И при этом какие муки, какие муки она переживает!
По вечерам, когда нет гостей в доме, Леила-Фатьма ведет ее на утес. Гассан несет арфу за ними. И тут, стоя над бездной, разверзающейся у ее ног, Даня играет. Ее игру слышно далеко вокруг. Но никто не смеет подойти близко. Никто не видит ее хрупкой фигурки, укутанной с головы до ног чадрой. Ночь и горы ревниво берегут их тайны.
Горцы боятся, как проклятого места, усадьбы дочери наиба. Говорят, там поселился шайтан. Эта музыка не восхищает, а скорее пугает бестудцев.
Леила-Фатьма колдунья. Люди чуждаются ее.
Даня играет в присутствии Гассана и своей новой владычицы. А подальше, у костра, три дидайца, еще летом нанятые Леилой, стерегут баранов и коней. Их глаза хищно сверкают из-под лохматых папах, сдвинутых на самые брови, и страшно слышать их отрывистый говор.
Даня вздрагивает каждый раз, когда встречается взором со старшим из них, Мамедом. Этот по виду настоящий душман.
– Не бойся их, роза, не бойся! Это добрые люди – слуги мои, – успокаивает ее в такие минуты Леила-Фатьма, подмечая ее испуганный взгляд.
* * *
Целую неделю шли дожди. Горные потоки, эти бесконечные Койсу, получившие свое прозвище по имени мест, пересекаемых ими, расширились, надулись, потемнели.
С клекотом носились седые кавказские орлы. Полысела и сжалась как-то листва на чинарах. Летние цветы уныло умерли в котловинах. Отцветали дикие розы, и веяло тлением от их предсмертных улыбок.
Леила-Фатьма ходила всю эту неделю радостная, точно в праздник. Даня, напротив, осунулась, побледнела. Приходилось работать без устали последние дни. Все чаще и чаще наезжали посетители. Все чаще и чаще проделывала Леила-Фатьма над ней свои волшебства. Все реже и реже возникал между ними разговор о поездке по Кавказу, по Персии, по России, в Петербург.
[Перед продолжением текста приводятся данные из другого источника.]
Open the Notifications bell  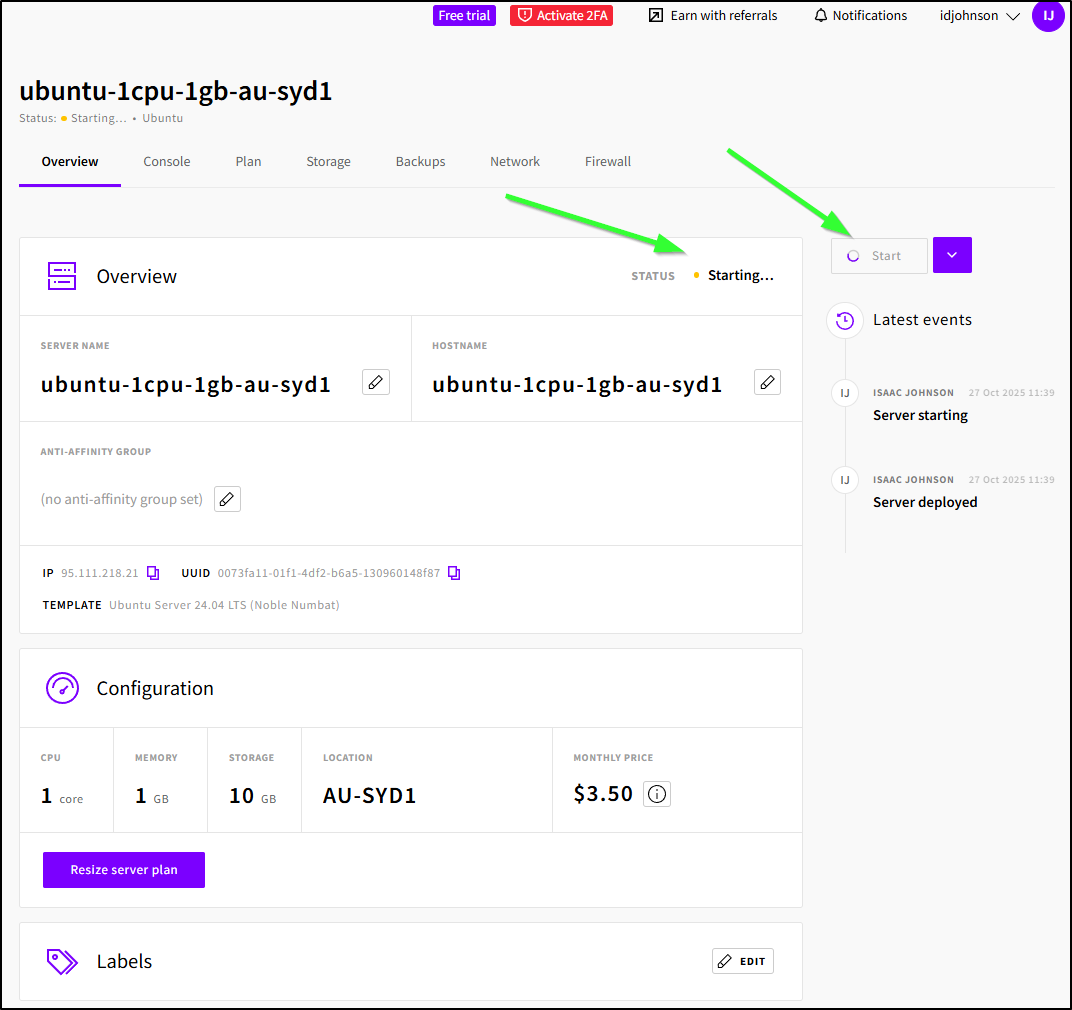point(860,16)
И прилив отчаяния все сильнее и сильнее овладевал Даней. Все ближе, роднее и заманчивее начинало казаться недавно пережитое прошлое, все ближе и дороже представлялось милое, ею самою покинутое, Джаваховское гнездо.
Сначала бессознательно, робко толкнулась эта мысль ей в голову, потом ярче и определеннее осветила она усталый, отуманенный мозг. Желанной и прекрасной показалась бы малейшая возможность вернуться. Но – увы! Она понимала, что Леила-Фатьма не так легко согласится выпустить ее из своих цепких рук.
* * *
Снова сумрачный, слезливый день начинающейся осени. Снова плачут под дымкой тумана горы. Из бездны, как серые духи, ползут влажные облака. Тропинки в ущельях размыло.
Окно в сакле раскрыто настежь. Отдернут ковер от дверей. На подушках, брошенных на ковер, прикрытая буркой, лежит Даня.
Усталостью скованы ее члены. Все тело ноет и болит. Вчера она опять, подчиненная чужой воле, развлекала Леилиных гостей. О, как измучилась она! Как болит ее голова, грудь! Еще один такой вечер, и она, кажется, сойдет с ума. Нет! Нынче же надо прекратить все это. Нынче же скажет она Леиле-Фатьме: «Довольно! Время не ждет. Или ехать концертировать с арфой, или пусть отпустит ее обратно домой».